PUNKTY WITALNE, CZYLI PORZUCONY SYSTEM WALKI
Z pewnością część z Was pamięta, że „Redzi” obiecywali, iż w Wiedźminie 3 w nasze ręce zostanie oddany system walki rodem z wiedźmińskiej sagi. Zabijane przez Geralta potwory miały posiadać cztery ważne (witalne) punkty, celowanie w które zwiększałoby efektywność prowadzonych starć.
Pierwszy to po prostu słaby punkt w pancerzu wroga – zlokalizowanie go pozwoliłoby zadać ogromne obrażenia. W przypadku drugiego byłoby podobnie – z tym, że trafienie „wyłączałoby” zdolność specjalną zranionego stwora (przez jakiś czas bestia nie mogłaby biec lub wykonywać ataków z wyskoku). Trzeci rodzaj ważnych punktów zapewniałby dodatkową ochronę innym podatnym na ciosy miejscom. Takim jak – numer cztery – punkty umożliwiające natychmiastowe zabicie przeciwnika. Na przykład zniszczenie tzw. „obojczyka” w zbroi ludzkiego oponenta odsłoniłoby przed Geraltem jego tętnicę szyjną.
Pachnie to trochę Monster Hunterem i pasowałoby do wiedźmińskiego fachu jak ulał. Czy jednak by się sprawdziło, a przede wszystkim – było przyjemne gameplayowo? Trudno powiedzieć. I pewnie nigdy się tego nie dowiemy, bo ostatecznie deweloperzy z CD Projektu RED zdecydowali się na bardziej erpegowe rozwiązanie, które znamy z Dzikiego Gonu.

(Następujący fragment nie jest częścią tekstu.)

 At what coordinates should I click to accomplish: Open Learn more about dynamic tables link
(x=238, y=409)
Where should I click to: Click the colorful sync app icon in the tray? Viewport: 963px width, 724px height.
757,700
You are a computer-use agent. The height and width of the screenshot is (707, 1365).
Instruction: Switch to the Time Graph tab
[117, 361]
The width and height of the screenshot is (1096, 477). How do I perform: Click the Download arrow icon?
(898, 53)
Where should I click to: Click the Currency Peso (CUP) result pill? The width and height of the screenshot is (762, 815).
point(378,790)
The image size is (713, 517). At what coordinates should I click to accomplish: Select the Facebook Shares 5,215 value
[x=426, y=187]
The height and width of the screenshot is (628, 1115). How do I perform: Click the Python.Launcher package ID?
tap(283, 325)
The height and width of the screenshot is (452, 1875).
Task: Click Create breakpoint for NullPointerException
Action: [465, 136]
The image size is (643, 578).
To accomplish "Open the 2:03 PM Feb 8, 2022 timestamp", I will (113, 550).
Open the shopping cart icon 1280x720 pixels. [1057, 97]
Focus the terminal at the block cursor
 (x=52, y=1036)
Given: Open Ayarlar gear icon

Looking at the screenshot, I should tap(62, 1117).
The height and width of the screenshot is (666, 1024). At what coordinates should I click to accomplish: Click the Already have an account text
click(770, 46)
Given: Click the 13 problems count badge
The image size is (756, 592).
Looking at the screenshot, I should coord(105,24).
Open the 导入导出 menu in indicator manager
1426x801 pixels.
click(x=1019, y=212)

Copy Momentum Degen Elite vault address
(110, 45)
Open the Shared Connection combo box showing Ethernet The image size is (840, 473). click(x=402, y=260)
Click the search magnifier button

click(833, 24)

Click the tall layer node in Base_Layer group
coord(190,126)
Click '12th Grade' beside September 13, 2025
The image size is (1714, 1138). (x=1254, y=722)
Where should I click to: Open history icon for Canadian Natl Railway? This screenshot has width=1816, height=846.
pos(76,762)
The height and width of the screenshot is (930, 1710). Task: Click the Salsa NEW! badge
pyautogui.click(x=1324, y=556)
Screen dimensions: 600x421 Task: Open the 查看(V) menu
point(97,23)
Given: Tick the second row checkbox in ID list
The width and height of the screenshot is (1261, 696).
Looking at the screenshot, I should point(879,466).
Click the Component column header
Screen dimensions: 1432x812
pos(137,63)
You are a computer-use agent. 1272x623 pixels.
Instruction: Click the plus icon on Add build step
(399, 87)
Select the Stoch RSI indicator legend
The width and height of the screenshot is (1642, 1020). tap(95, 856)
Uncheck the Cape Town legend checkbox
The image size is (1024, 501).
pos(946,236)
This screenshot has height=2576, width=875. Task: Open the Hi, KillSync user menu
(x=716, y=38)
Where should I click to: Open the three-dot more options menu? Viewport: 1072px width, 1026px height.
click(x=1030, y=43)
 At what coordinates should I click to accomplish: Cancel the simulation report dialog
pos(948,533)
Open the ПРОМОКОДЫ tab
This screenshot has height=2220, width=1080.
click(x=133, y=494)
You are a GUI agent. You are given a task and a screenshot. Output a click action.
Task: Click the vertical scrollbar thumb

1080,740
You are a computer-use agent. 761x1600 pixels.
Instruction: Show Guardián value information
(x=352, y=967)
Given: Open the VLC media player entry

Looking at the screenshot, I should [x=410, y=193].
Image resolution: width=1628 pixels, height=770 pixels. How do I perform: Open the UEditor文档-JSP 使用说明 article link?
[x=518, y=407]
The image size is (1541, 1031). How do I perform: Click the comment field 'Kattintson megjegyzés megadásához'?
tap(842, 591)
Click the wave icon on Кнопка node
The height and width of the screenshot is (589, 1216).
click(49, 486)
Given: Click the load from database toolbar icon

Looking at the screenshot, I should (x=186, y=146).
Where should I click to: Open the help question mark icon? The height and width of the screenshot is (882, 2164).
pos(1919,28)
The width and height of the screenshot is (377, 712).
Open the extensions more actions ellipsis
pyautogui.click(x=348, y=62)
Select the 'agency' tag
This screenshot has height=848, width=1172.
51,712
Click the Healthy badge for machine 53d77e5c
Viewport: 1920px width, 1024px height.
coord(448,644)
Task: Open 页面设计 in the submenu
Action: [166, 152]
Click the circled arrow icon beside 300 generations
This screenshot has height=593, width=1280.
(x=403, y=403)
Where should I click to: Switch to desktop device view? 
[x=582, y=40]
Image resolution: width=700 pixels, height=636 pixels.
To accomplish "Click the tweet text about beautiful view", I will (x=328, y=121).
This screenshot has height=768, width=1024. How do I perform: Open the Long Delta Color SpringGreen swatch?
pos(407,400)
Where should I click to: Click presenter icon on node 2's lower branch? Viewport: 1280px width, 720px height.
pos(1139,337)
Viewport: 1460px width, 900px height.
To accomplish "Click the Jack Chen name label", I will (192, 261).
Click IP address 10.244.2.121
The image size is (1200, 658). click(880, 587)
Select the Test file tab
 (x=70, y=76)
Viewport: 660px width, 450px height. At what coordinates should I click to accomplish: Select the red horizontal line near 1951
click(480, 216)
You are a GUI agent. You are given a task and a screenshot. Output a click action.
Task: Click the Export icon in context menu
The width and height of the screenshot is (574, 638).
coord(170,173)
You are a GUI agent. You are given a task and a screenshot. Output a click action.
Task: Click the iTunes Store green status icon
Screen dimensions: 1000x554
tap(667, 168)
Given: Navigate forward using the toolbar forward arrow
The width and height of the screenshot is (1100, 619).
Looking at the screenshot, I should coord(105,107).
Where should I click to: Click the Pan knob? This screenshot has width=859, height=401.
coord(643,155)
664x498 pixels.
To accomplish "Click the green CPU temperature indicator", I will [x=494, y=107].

Wycięte potwory powiązane z zadaniami
Bełt
W tym przypadku pomysł został porzucony jedynie częściowo. Bełt miał być bowiem człekokształtną żabą, zdolną kontrolować ludzkie umysły oraz skłaniać ich posiadaczy do gwałtownego i nieprzewidywalnego zachowania. Wydaje się, że ze znacznie uproszczoną wersją tego wroga przyszło nam się zmierzyć w zadaniu „Miłe złego początki” w ramach dodatku Serca z kamienia. Królewicz ropuch – będący naprawdę zaklętym ofirskim księciem – nie potrafił co prawda kontrolować umysłów, a „jedynie” pluł toksycznym śluzem, skakał na Geralta z powietrza i próbował zdzielić go po głowie długaśnym językiem. Przydatny w walce z nim był jednak znak Yrden – podobnie miało być w przypadku bełta, choć w tej walce mieliśmy stosować również znak Heliotropu, który ostatecznie nie pojawił się w grze.
Gnieciuch
Jeśli potraficie wyobrazić sobie hybrydę kota i szczura, to już mniej więcej wiecie, jak mógłby wyglądać gnieciuch. Co ciekawe, z tą bestią nie dane byłoby nam się zmierzyć – a przynajmniej nie w pełnym tego słowa znaczeniu. Potwór próbowałby bowiem uciec przed wiedźminem, a trafiony, ginąłby od jednego ciosu mieczem. Biorąc pod uwagę, że gnieciuch miałby się pojawiać nocą i atakować ludzi upojonych alkoholem – siadając im na piersi i ich dusząc (czasem śmiertelnie) – podejrzewam, iż miał on wystąpić w zadaniu „Pijak z Oxenfurtu”, lecz ostatecznie został zastąpiony katakanem.
Zostało jeszcze 66% zawartości tej strony, której nie widzisz w tej chwili ...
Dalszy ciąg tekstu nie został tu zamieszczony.